Intro to Routing: Mixture-of-Experts and Expert Choice

I derive MoE and EC from first-principles.

Nov 14, 2025

In this post, I’ll cover routing mechanisms for large language models. People often talk about Mixture-of-Experts and Expert Choice, so my goal is to give a first-principles walkthrough that explains how these methods arise naturally. You can think of this as how I would have derived them myself, or as an ex post facto explanation that clarifies the logic behind their design.

Mixture-of-Experts (MoE)

Historical Roots of MoE

The engineering motivation behind MoE is straightforward. The goal is to take N expert functions f_i and compute a weighted average of their outputs based on how confident the model is in each expert.
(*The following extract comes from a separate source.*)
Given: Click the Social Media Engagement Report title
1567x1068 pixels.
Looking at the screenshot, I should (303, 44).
The basic idea is simple. First, compute logits for each expert:

\(z_i = (W_g x + b)_i\)

Then convert these logits into a probability distribution:

\(g_i(x) = \text{softmax}(z(x))_i\)

Finally, compute the convex combination of expert outputs:

\(y = \sum_i g_i(x) * f_i(x)\)

Training proceeds exactly as it does for a standard feedforward layer. This formulation matches the original work of Jordan and Jacobs (1991).
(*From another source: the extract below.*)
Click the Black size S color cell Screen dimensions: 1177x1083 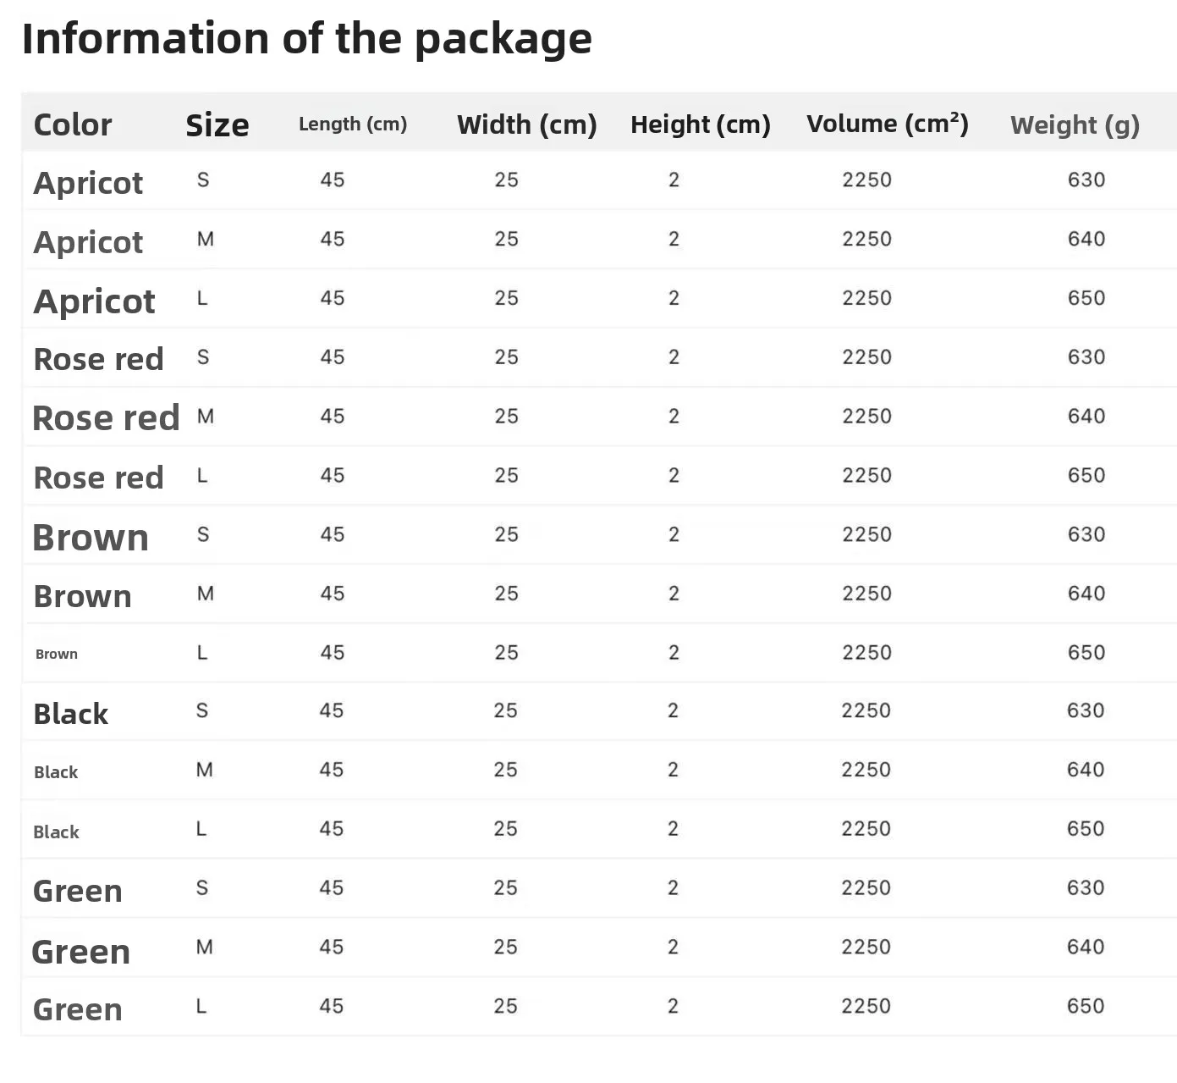pos(71,714)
The drawback is that this approach requires evaluating every expert for every token, including experts with very low probability. This becomes expensive as N grows.

Top-1 Gating

Let’s say we want to perform “Top-1 gating,” where we select only the highest scoring expert. Specifically, we want to compute all g_i(x), pick the top expert s, run only that expert, and set:

\(y = g_s(x) * f_s(x)\)

This has a property you might find unexpected. Even if all f_i point in roughly the same direction, the magnitude of y is smaller than the raw output of f_s(x), since f_s is scaled by g_s. You can argue that this is sometimes desirable, because lower confidence often corresponds to smaller updates in many other ML architectures. But this is a post hoc justification, and the real reason is just that attempts to renormalize y tend to perform worse in practice.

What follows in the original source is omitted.